# DOCUMENT:
Ok, I will "DO IT!!!" This list says more about your prejudices than it does about anyone's driving. In fact, you might as well have written "People who aren't me" and left it at that.


----------



## BLinky (Jul 3, 2009)

Spandex said:


> graTT58 said:
> 
> 
> > ScoobyTT said:
> ...


minis have DRLs that look like dead dim foggies.


----------



## swfblade (Apr 24, 2007)

Fair enough then,....

I HATE people that aren't me.


----------



## BLinky (Jul 3, 2009)

swfblade said:


> Fair enough then,....
> 
> I HATE people that aren't me.


I can like/dislike people who arent me, tho mostly hate. I especially hate people who arent me but is trying to be me badly. 
but then i'm a complete dickhead.
anyways back on topic:

hate: 40mph on a perfectly fine 60mph straight 1mil road with perfect weather and 600yards of traffic behind.
also hate: the cars immediately behind the 40mph driver for not having the ability to overtake to make my life a little easier.

also hate you you and you.


----------



## Gone (May 5, 2009)

Hate the sour faced old bag who refused to let the shiny "sports car" merge in turn like all the other traffic at the end of the dual carriageway this evening, and instead decided to drive right up against the car so the mirrors almost touched;

Hate the twat in the red BMW 330 coupe who "raced" me all the way up the M4 from J5 to J2 in heavy 40-50 mph traffic, constantly undertaking and cutting into lane 2 with inches to spare time and again;

Hate the Scooby driver who couldn't decide which lane to be in at the Chiswick roundabout despite some of the clearest road markings I've ever seen;

Hate the 3 other drivers who also couldn't figure it out, or were just trying to be clever.

Hate the fucking bus that did not give way to oncoming traffic, but pulled out to pass a parked car directly into the path of it.

Hate the Smart car that has squeezed itself into the tiny space left behind the TT and the end of the row of parking bays, leaving me no room to get out in the morning.

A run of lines
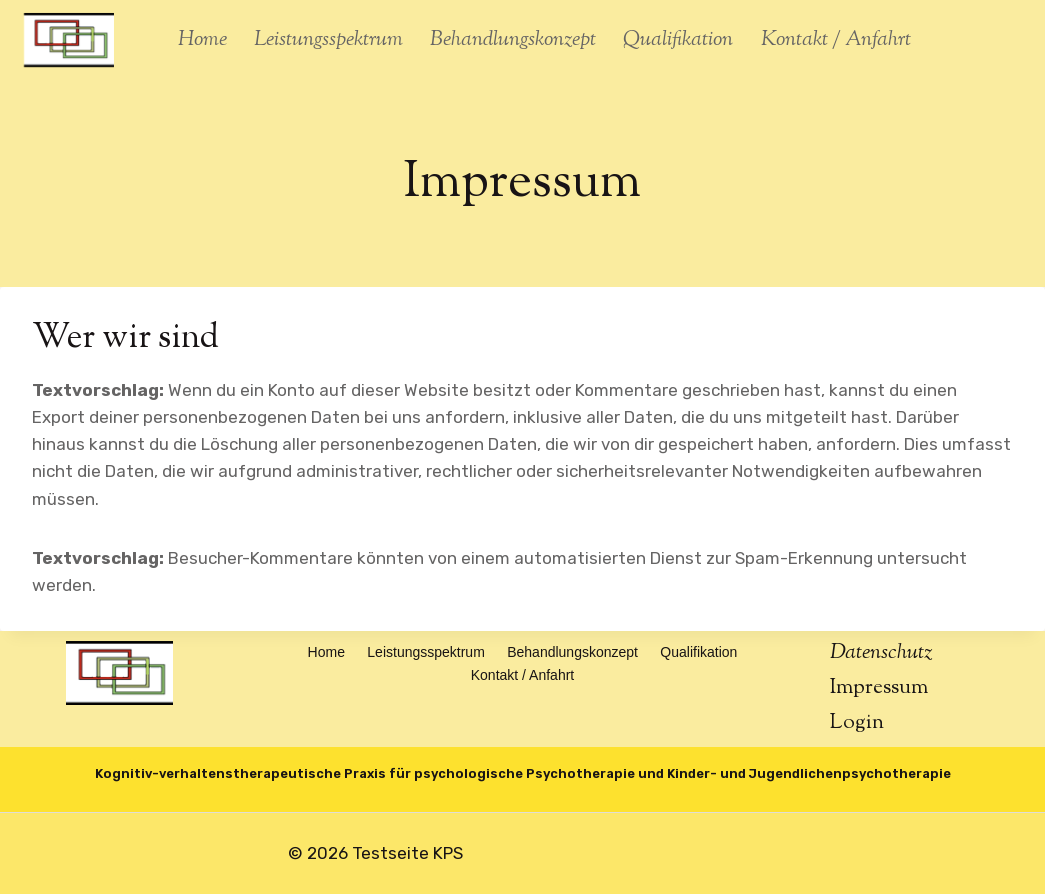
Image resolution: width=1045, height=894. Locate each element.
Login (857, 723)
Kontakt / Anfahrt (836, 40)
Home (202, 40)
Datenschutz (881, 653)
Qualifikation (678, 40)
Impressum (879, 688)
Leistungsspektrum (328, 40)
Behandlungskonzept (513, 40)
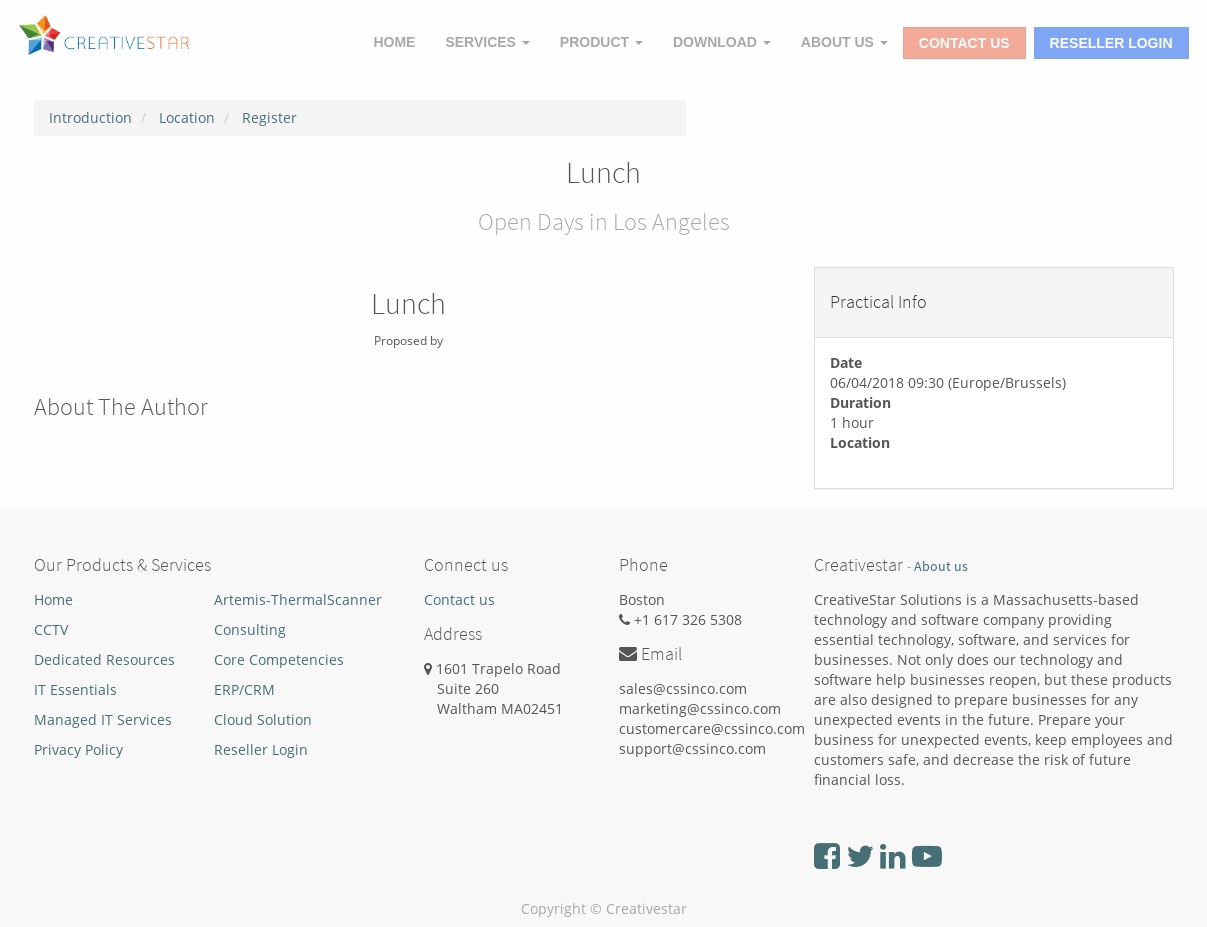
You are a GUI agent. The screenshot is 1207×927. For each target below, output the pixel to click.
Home (53, 599)
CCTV (51, 629)
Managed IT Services (103, 719)
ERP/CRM (244, 689)
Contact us (459, 599)
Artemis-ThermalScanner (298, 599)
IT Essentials (75, 689)
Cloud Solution (263, 719)
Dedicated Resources (104, 659)
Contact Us (964, 43)
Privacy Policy (78, 749)
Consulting (250, 629)
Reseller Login (1111, 43)
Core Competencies (279, 659)
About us (941, 566)
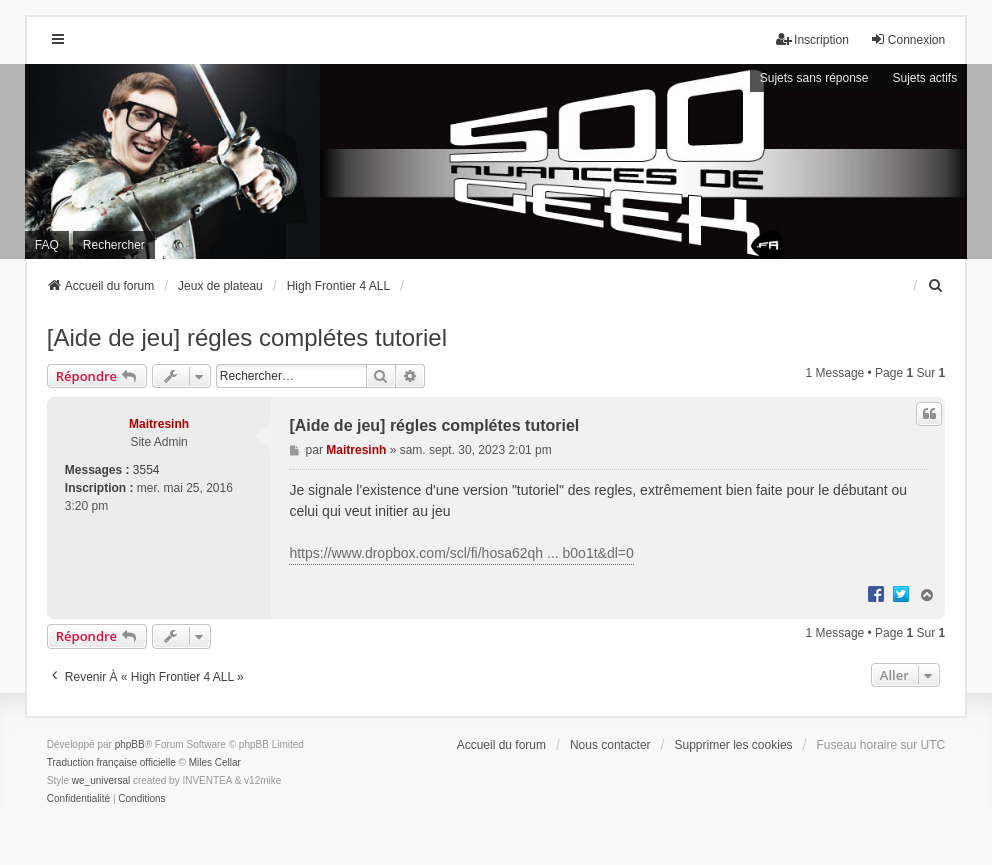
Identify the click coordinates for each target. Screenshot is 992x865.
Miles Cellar (215, 762)
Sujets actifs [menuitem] (925, 78)
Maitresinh (159, 424)
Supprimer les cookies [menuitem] (734, 745)
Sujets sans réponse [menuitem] (814, 78)
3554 (146, 470)
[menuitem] (936, 286)
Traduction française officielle (111, 762)
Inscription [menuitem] (812, 39)
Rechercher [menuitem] (114, 245)
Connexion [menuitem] (907, 39)
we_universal (101, 780)
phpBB (130, 744)
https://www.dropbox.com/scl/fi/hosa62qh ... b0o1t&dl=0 (461, 553)
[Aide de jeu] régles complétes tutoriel (247, 337)
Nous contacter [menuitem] (610, 745)
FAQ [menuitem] (47, 245)
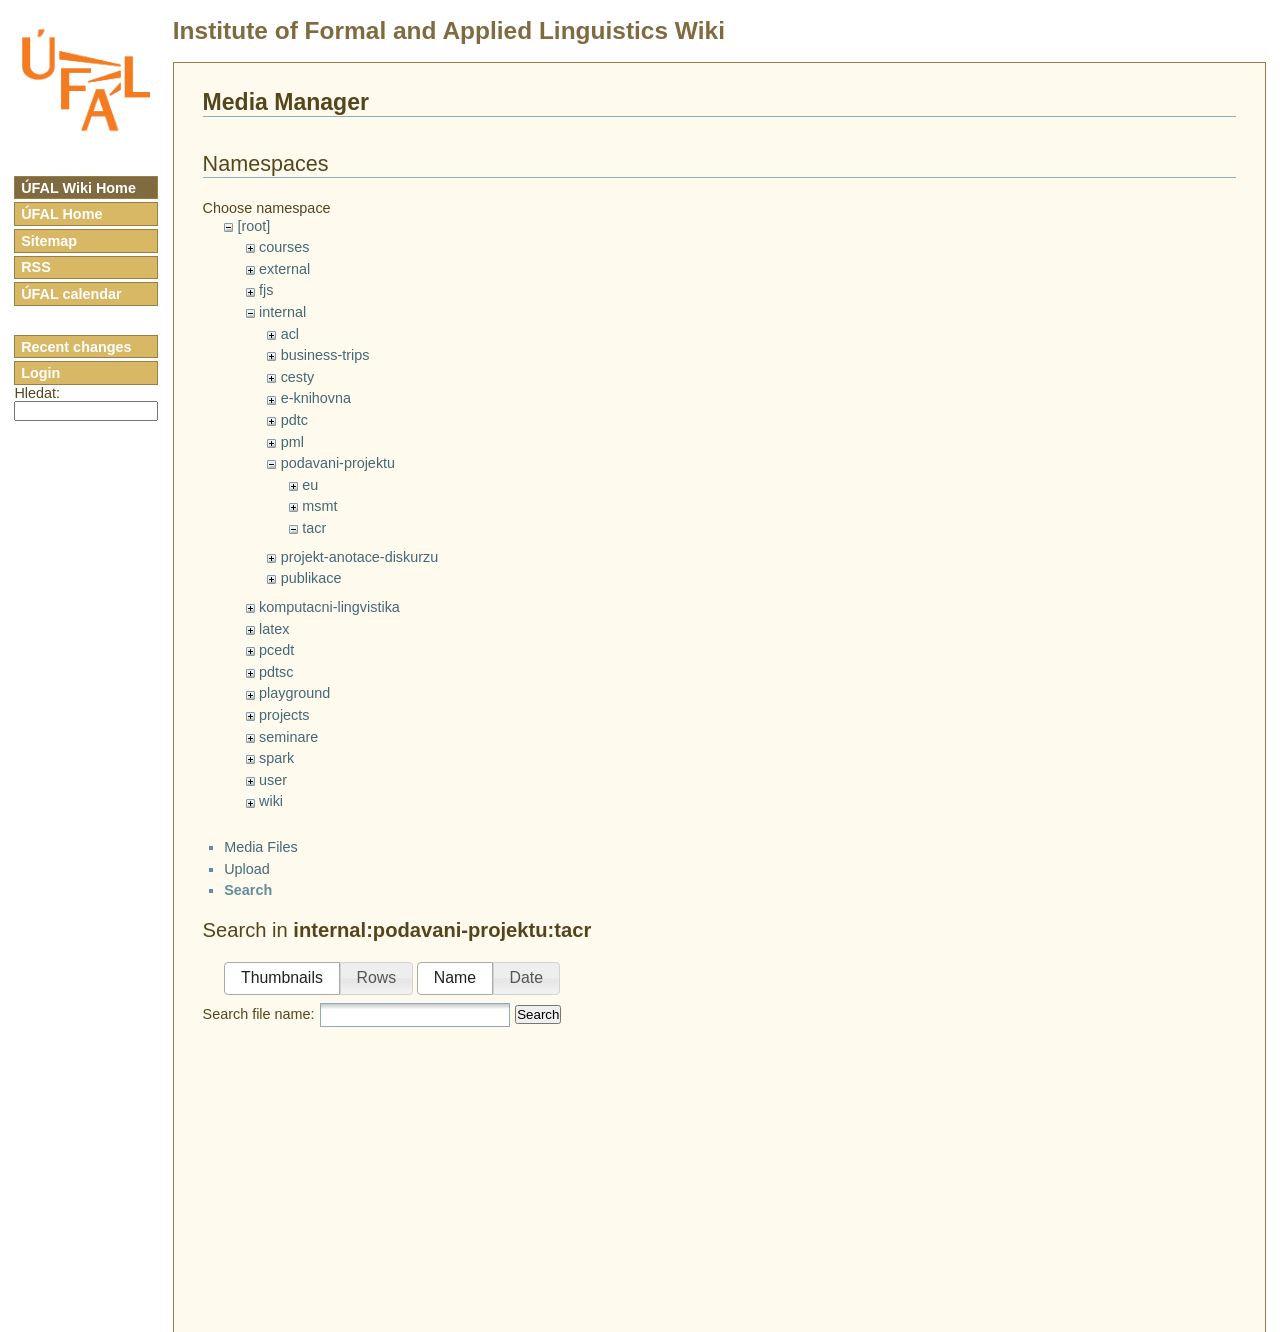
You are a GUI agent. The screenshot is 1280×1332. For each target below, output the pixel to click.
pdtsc (276, 672)
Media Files (261, 847)
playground (294, 693)
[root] (253, 226)
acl (290, 334)
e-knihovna (316, 398)
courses (284, 247)
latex (274, 629)
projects (284, 715)
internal (282, 312)
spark (276, 758)
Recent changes (76, 347)
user (273, 780)
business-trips (325, 355)
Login (40, 373)
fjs (266, 290)
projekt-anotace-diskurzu (360, 557)
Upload (247, 869)
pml (292, 442)
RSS (36, 267)
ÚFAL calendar (71, 294)
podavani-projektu (338, 463)
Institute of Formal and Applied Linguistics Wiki (449, 30)
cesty (298, 377)
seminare (288, 737)
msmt (319, 506)
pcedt (276, 650)
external (284, 269)
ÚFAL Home (61, 214)
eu (310, 485)
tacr (314, 528)
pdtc (294, 420)
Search (538, 1014)
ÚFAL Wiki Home (78, 188)
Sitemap (49, 241)
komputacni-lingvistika (329, 607)
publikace (311, 578)
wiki (271, 801)
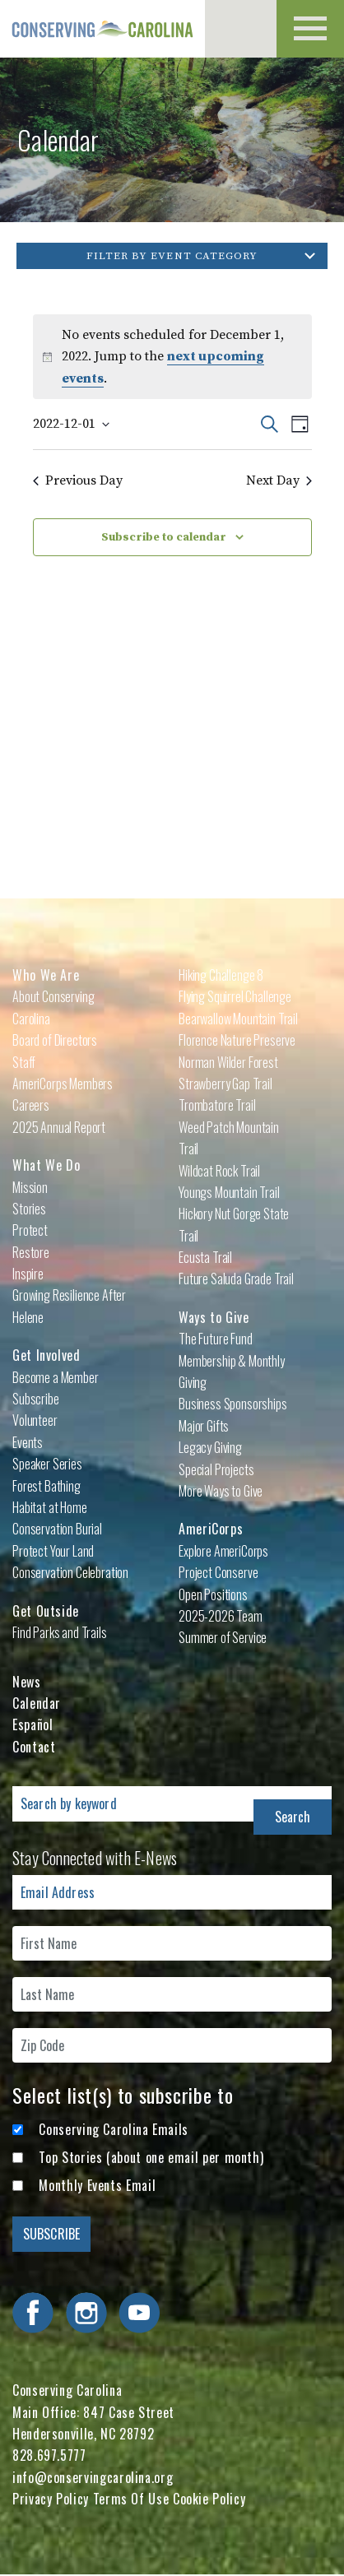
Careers (30, 1105)
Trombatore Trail (217, 1105)
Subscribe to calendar (163, 537)
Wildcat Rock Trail (219, 1171)
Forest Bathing (46, 1486)
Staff (23, 1062)
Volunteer (35, 1420)
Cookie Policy (209, 2499)
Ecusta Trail (205, 1257)
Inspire (28, 1273)
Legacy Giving (210, 1447)
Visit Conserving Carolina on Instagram (86, 2312)
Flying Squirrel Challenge (235, 996)
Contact (33, 1747)
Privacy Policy (50, 2499)
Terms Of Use (131, 2499)
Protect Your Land (53, 1551)
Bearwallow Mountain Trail (238, 1018)
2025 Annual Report (58, 1127)
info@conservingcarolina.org (92, 2477)
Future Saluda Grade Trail (236, 1278)
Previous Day (78, 480)
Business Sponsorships (233, 1403)
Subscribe (35, 1399)
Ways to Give (214, 1317)
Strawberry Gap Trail (225, 1083)
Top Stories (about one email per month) (151, 2157)
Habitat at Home (49, 1507)
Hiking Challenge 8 (221, 975)
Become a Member (55, 1377)
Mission (30, 1187)
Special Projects (216, 1469)
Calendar (36, 1703)
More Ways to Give (221, 1491)
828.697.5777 (49, 2455)
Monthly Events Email (97, 2185)
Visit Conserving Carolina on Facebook (32, 2312)
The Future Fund (216, 1338)
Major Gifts (204, 1426)
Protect (30, 1230)
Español (32, 1724)
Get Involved (46, 1355)
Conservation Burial (57, 1529)
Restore (30, 1252)
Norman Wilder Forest (228, 1062)
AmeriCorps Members (62, 1083)
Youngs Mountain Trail (229, 1192)
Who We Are (45, 975)
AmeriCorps (211, 1529)
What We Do (46, 1165)
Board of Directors (54, 1040)
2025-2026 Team (221, 1616)
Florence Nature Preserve (237, 1040)
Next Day (279, 480)
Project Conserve (218, 1572)
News (26, 1682)
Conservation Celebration (70, 1572)
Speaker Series (47, 1464)
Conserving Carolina (103, 29)
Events (27, 1442)
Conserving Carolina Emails (113, 2129)
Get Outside (45, 1611)
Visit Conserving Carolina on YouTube (139, 2312)
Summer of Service (223, 1637)
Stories (29, 1208)
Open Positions (213, 1594)
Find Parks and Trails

# EXERCISES:
1) Answer these questions from the forum thread about annoying drivers:
(a) At what speed does BLinky say the hated driver travels on the 60mph straight road?
(b) Between which junctions of the M4 did the red BMW 330 coupe "race" the poster?
(c) What kind of car squeezed into the space behind the TT?
2) Take the forum thread about annoying drivers further, writing on from its final post.

# TASK-BY-TASK ANSWERS:
1)
(a) 40mph
(b) From J5 to J2
(c) A Smart car

2)
[smiley=bomb.gif]


----------



## BLinky (Jul 3, 2009)

I here from someone cough, that theres a design "fault"/weakness with the exhaust when and if heavily impacted by object such as someones foot at high velocity, car becomes disabled after exhaust rests on antiroll bar, do please take care near smart for2s.


----------



## Dash (Oct 5, 2008)

I'm too much of a goodie to try, but ooo I really wanna


----------



## Gone (May 5, 2009)

At least if it was a G whiz I could pick the bastard up and move it.


----------



## Mark Davies (Apr 10, 2007)

I could talk endlessly about the generally poor standards of driving on UK roads. I'm going to have to prioritise!

What really annoys me is people standing on their foot brakes at traffic lights. What is that about? It makes no sense at all. It's actually less effort to reach down and pull your hand brake on and then relax than it is to sit for a minute or more pressing the brake pedal! I even see people doing it on flat roads where the car would sit still all on its own with no effort at all. And of course, more often than not, one of their brake lights isn't working because, of course, it has been burnt out by them constantly pressing the brake pedal at traffic lights! Laziness I can understand - laziness that actually requires more effort is just rank stupidity.

I'd really like to see a measure brought in similar to the VDRS system for defects on your car. Under that system if I spot a fault with your motor, rather than prosecuting you for it I give you a slip of paper, you go and get the fault fixed and then go to an MOT test centre for them to check the repair. If your car is back in order they stamp your slip and you send it back to us. Nobody gets prosecuted and as far as I'm concerned the job is done - your car is properly road legal, and surely that's the whole point, isn't it?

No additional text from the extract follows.